Tommy Thompson won that race and began dating Ethel McPeak. She never dated Weatherly again, although they remained friends. He was also a friend of NASCAR legend Curtis Turner, who she knew during her time as a student at Willis High School. Weatherly later became a star in NASCAR but died in a crash at Riverside Raceway in California on Jan. 19, 1964. I remember her crying when the news came of his death.
Her dates with Thompson blossomed into love, but he had to leave when the Navy assigned him to the USS Missouri as senior electrician’s mate.
The battle-hardened battleship had shelled the Japanese islands and was on its way to attack Tokyo when the word came that Japan would surrender after the second atomic bomb destroyed another city in that nation, so Missouri served as the location for the official surrender in Tokyo Bay. A few days later he stood in dress whites on the deck of the battleship when World War II officially ended.
The dashing young sailor returned to Norfolk after the war and asked Ethel McPeak to marry him She said yes, and they rode their Harleys to Meadows of Dan to meet her parents, Walter and Zella McPeak, who were not all that happy to learn their only child was riding “one of them gol-derned motorcycles” and — even worse — planning to marry a man who also rode one. He rode on to Florida while she stayed behind to calm her parents down and get their blessing to marry.

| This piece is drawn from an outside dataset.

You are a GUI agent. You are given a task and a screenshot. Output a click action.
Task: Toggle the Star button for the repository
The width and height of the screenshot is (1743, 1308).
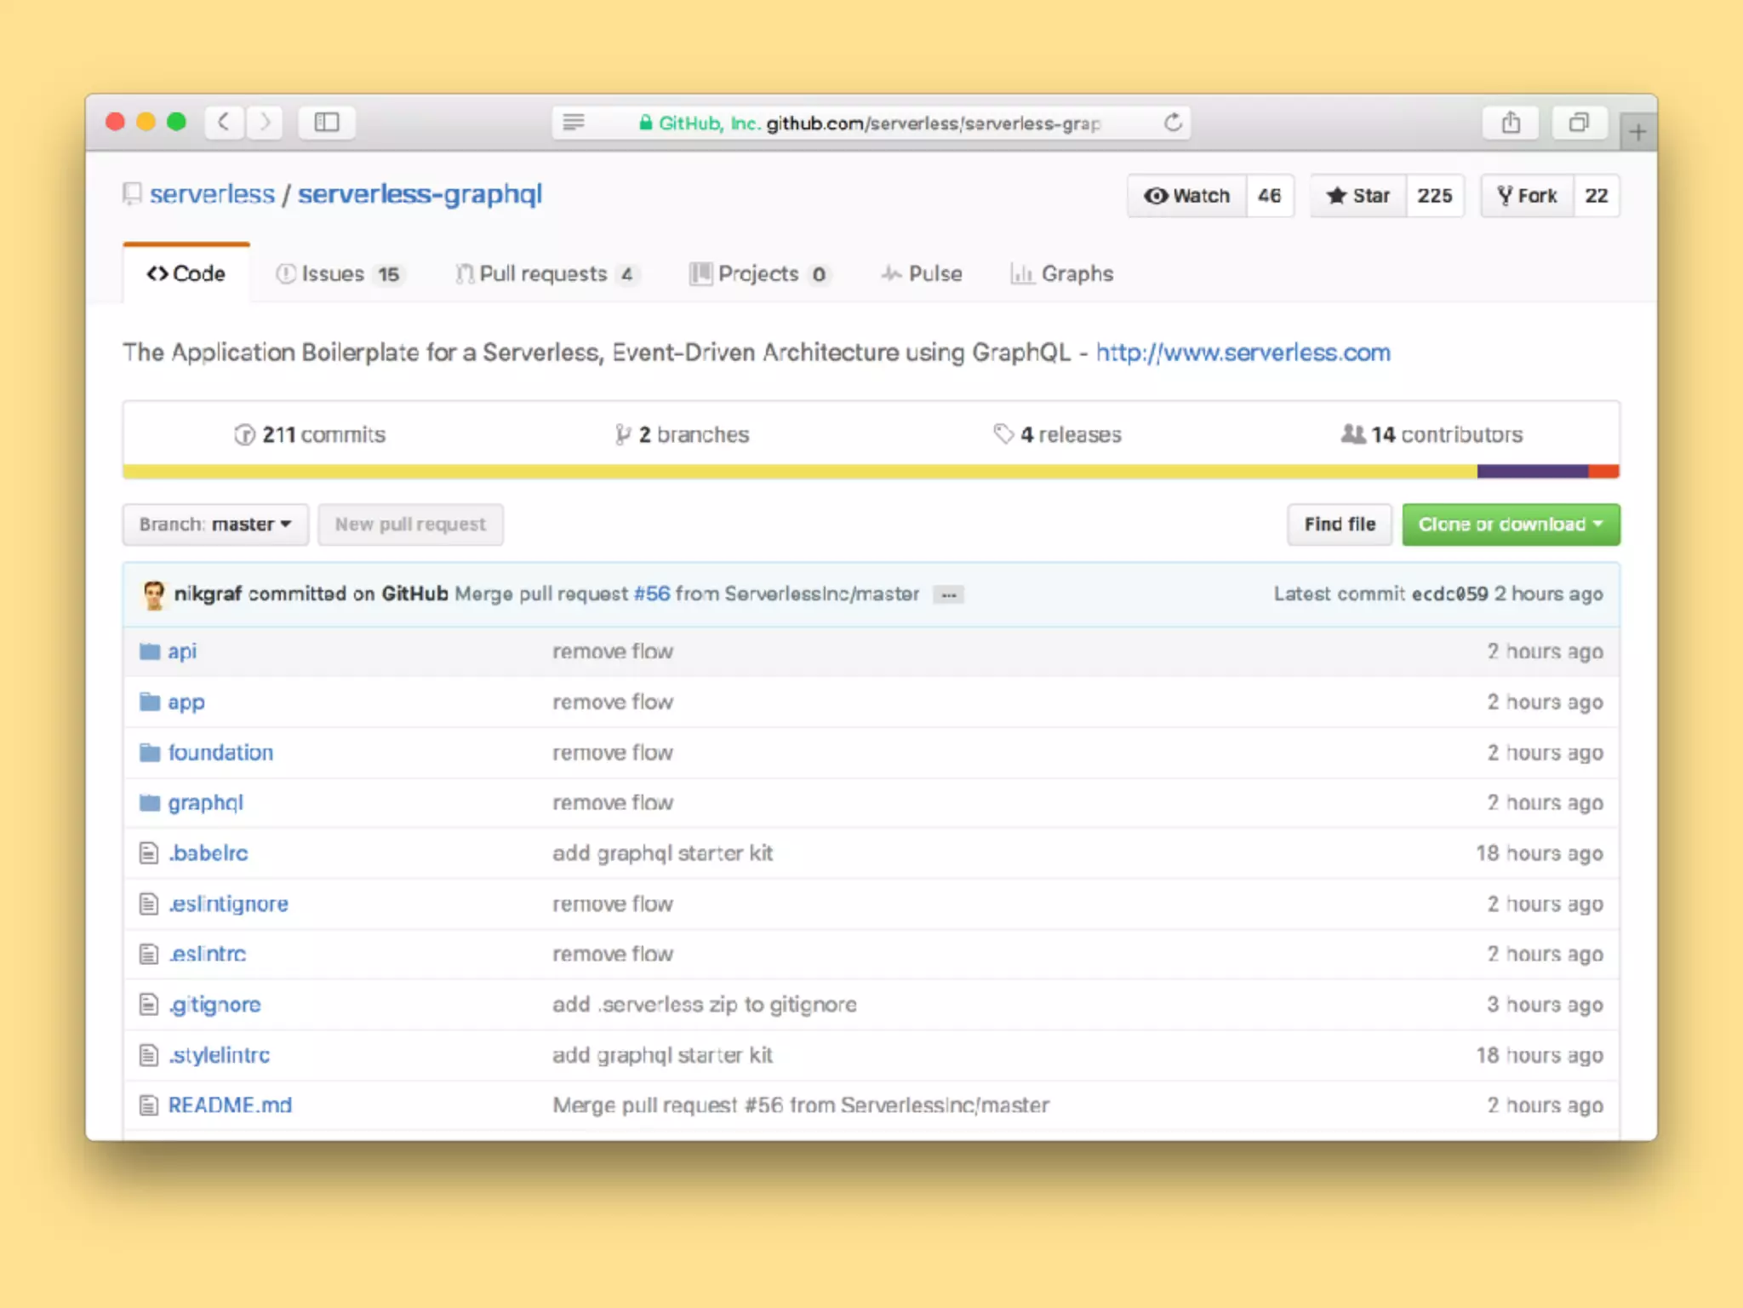(x=1358, y=196)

A few days later, she rode her bike to Tampa by herself, they married and settled in his hometown of Gibsonton, a small town just south of Tampa. I came along a little over a year later.
Dad worked for U.S. Phosphorous, a Gibsonton plant right on Tampa Bay. He put his electrician’s mate skills learned in the Navy to good use and worked on the plant’s electrical motors.
The young couple loved each other and also loved riding Harley-Davidsons. Tommy and Ethel Thompson rode in motorcycle thrill shows and made friends with a lot of carnies who wintered in the small Florida town.
One day, he was working on an electric motor at the plant when another worker — his best friend — inadvertently turned the power back on, electrocuting my dad.
I was nine months old. I never got to know him and have little memory of the grief and loss my mom suffered when he died.
We stayed in Gibsonton until I was five before moving to Floyd. My mother wanted to be close to her parents. For the first eight years of my life, my mother told me my dad could never be replaced.
But, when I was eight, she remarried and replaced the dad I only knew through her stories. Unfortunately, my mind was set by that time and I never really gave my stepfather a chance to be a dad to me. That was my fault, not his.
At 18, while working for The Roanoke Times, I had some comp time coming, so I packed my Mustang, left the office at 11 p.m. and drove straight through to Florida to visit my grandparents and spent time learning more about my dad. I discovered he was an active roller skater and performed in shows. He and my late aunt also were ballroom dance performers and appeared at events. He was a daredevil who rode in motorcycle stunt shows with my mother. They loved to take chances.
He was a man I wished I had known. I inherited my love of motorcycles from him. I was told my tendency to be an adrenaline junkie came from him. My mother said I was like him in more ways than I would ever know.
“You are more than your father’s son,” she often said. “You are him. Cherish that.”
I do. Happy Father’s Day (one week early), dad. You are someone I miss every day of the year.